■ Working data

★ ★ ★ ★ ★

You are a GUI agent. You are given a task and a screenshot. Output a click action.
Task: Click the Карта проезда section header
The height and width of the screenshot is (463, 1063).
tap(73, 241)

★ ★ ★ ★ ★

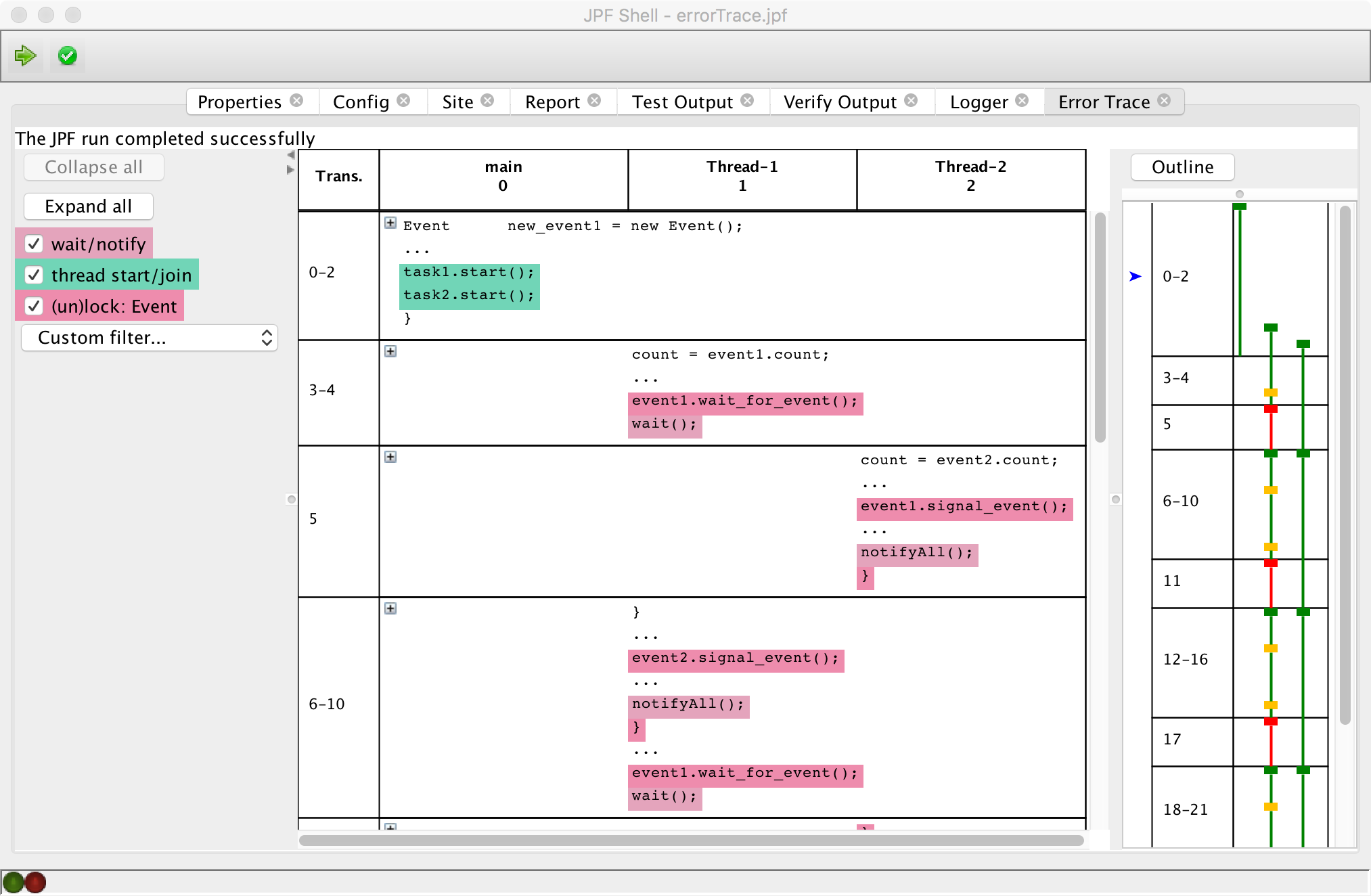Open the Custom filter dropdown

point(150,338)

★ ★ ★ ★ ★

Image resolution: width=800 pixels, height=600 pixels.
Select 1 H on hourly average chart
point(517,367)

★ ★ ★ ★ ★

Write the stretch of rows from the line containing "Image resolution: width=800" through the line containing "point(517,367)" as a JSON list of strings, with one string per line and blank lines omitted.

[
  "Image resolution: width=800 pixels, height=600 pixels.",
  "Select 1 H on hourly average chart",
  "point(517,367)"
]